Over-the-Top Insurance

It's fairly "common knowledge" that Betty Grable's legs were insured for $1 million. Of course, one can't really insure body parts: what one is insuring is the loss of their commercial or other value (cf: Jimmy Durante's $50,000 schnoz). The principle is called "indemnification," and it's the same one that we use to cover our cars and homes, and even our incomes.
Indemnification is simply that a particular item has independently measurable value, which then forms the basis for the risk. In Ms Grable's case, for example, her legs were an asset (no different than one's laptop or tow truck) which was essential to her success as a screen actress. If something bad happened to them, her career would have suffered, and that loss of value could be determined and the risk transferred to a 3rd party (e.g. XYZ Mutual).
Reason I bring this up is a fascinating article at MSN:
The piece goes on to list various celebrity's insurance tales, including a wine taster's taste buds and Mark McGwire's ankle. It goes to great lengths to distinguish these "special risks" as somehow completely different than, say, the rider on your spouse's wedding ring. In a sense, these risks are different: you can't just drop in your local agent's office and pick up a plan to cover your billion dollar yacht or your tennis prodigy daughter's left wrist.

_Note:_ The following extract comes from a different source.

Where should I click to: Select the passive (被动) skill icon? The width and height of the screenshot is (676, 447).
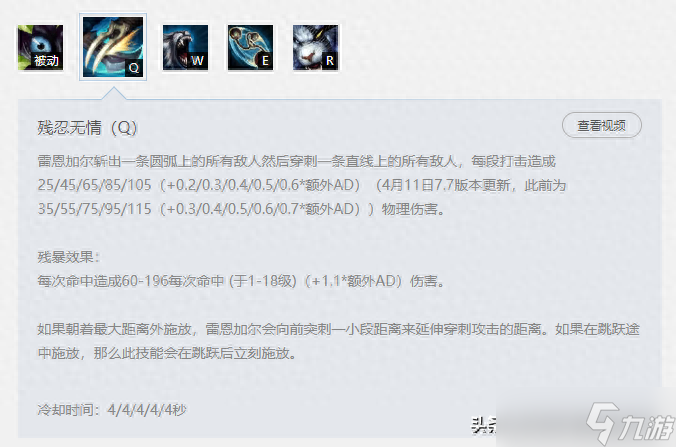coord(41,47)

But: most independent agents have access to these kinds of markets, if they're willing to look. I'll share two such personal stories; perhaps Bob and Bill will add a few of theirs, as well (and we'd welcome any readers' contributions in the comments section).

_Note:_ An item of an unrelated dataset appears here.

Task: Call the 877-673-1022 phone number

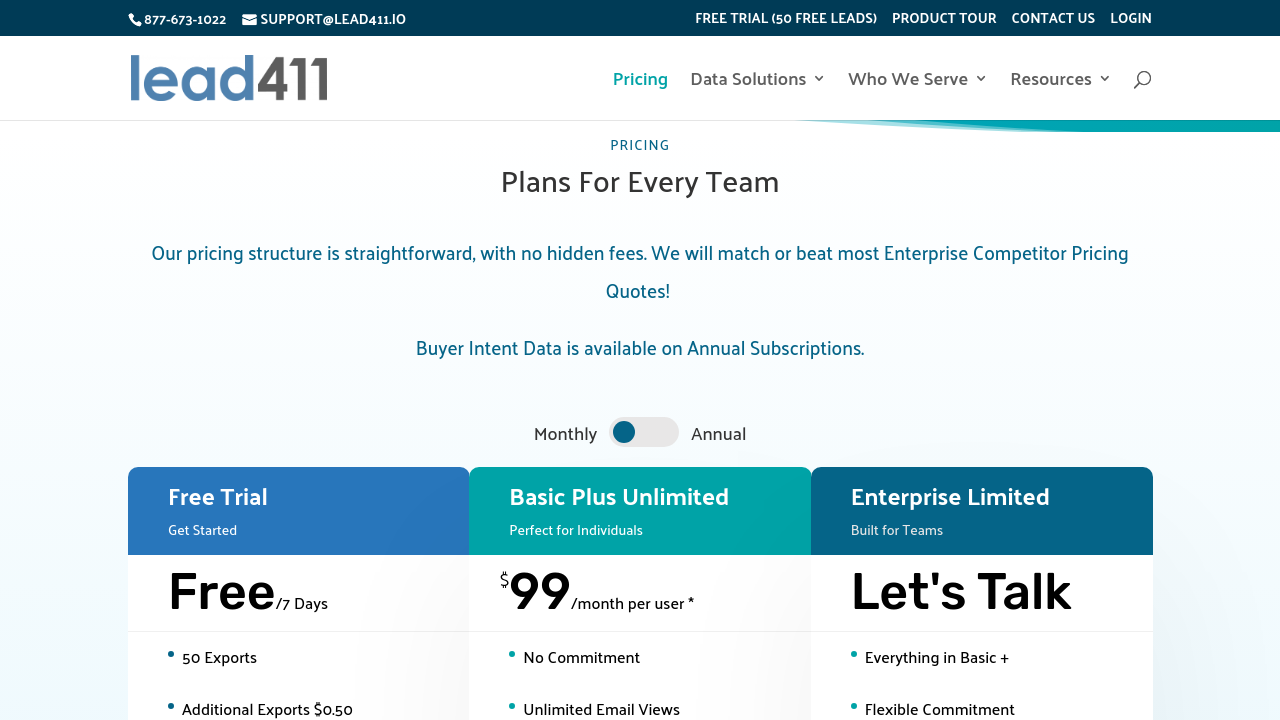Action: 185,19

Many years ago, I was licensed for P&C (Property and Casualty). I've long since let that go by the wayside, but at the time I wrote a handful of auto and home policies every month or so. One day, I had a call from a gentleman who had recently purchased a putt-putt golf business which included a batting cage. When he approached his agent, he was told that there was no way to cover the liability on the cage, and so he started calling around. I was too young (and inexperienced) to say "no way," so I started looking, and eventually placed the risk. That was my first policy underwritten through Lloyd's. Very heady stuff, but also a great learning opportunity.
What did I learn?
Simply this: if money is no object, you can insure any thing or any one. Sometimes, that's pretty useful.

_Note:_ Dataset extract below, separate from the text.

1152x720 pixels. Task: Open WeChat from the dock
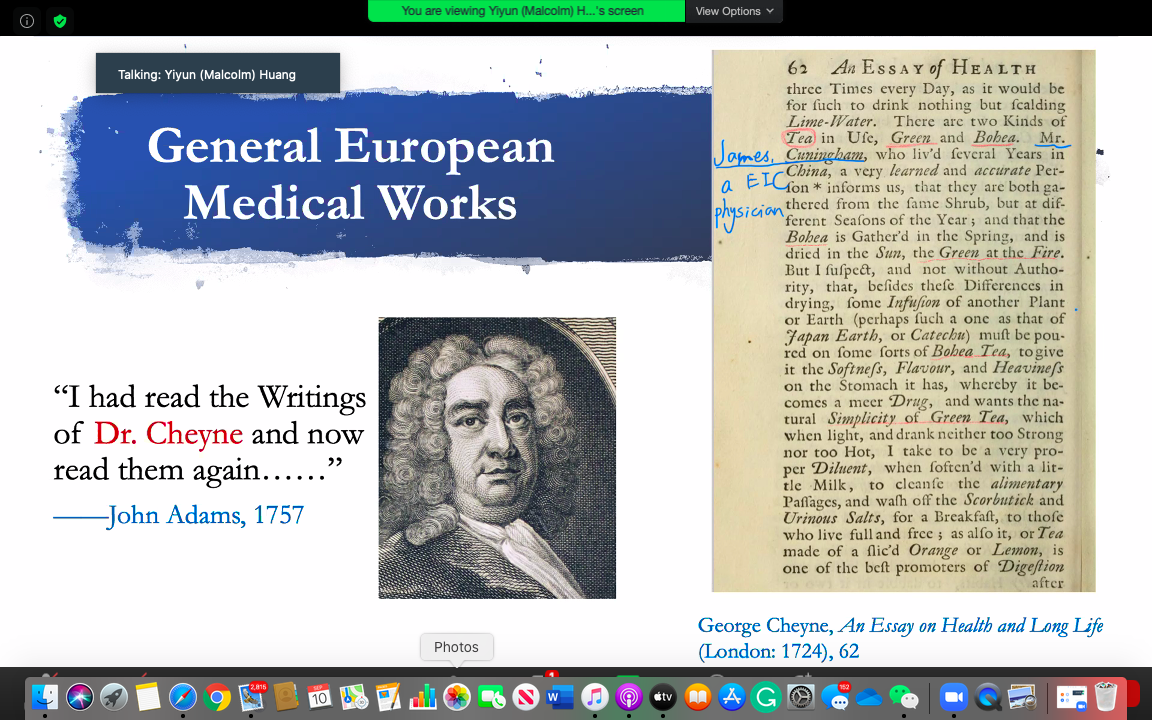tap(903, 696)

My other "special case" involved a young physician. She was referred to me by another physician-client, who hoped I might be of help. Dr Jones was a relatively young lady, who had a number of major physical problems, none of which actually prevented her from practicing her specialty. Still, no "regular" carrier would touch her, and she was quite frustrated and discouraged. I found a "specialty risk" company that offered her decent coverage, at a reasonable price. Again, it's not that I'm Super Agent, it's just that I'm too stubborn to give up.
The moral of the story is that one needn't be a celebrity or multi-zillionaire to have a "special risk," and that it's really not magic to cover it.